* [LISTED RECORDS]
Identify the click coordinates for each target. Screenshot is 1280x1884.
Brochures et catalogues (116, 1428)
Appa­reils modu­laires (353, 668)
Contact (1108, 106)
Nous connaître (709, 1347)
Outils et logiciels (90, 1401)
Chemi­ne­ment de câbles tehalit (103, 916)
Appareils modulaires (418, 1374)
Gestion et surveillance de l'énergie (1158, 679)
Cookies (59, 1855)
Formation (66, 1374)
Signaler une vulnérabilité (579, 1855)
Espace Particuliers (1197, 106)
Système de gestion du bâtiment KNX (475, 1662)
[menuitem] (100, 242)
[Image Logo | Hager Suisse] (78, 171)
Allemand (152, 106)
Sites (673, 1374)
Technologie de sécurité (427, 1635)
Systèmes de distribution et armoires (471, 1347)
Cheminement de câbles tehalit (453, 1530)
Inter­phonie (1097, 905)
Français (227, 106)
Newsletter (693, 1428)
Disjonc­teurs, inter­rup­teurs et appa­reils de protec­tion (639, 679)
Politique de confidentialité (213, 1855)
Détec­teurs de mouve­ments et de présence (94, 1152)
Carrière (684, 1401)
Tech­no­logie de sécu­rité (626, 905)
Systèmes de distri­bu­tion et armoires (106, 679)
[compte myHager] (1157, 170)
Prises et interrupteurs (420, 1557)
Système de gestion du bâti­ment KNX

* [TASK INSTRUCTIONS] The expected result is a copy of each line in the records where "câbles" appears.

* [EXERCISE ANSWER]
Chemi­ne­ment de câbles tehalit (103, 916)
Cheminement de câbles tehalit (453, 1530)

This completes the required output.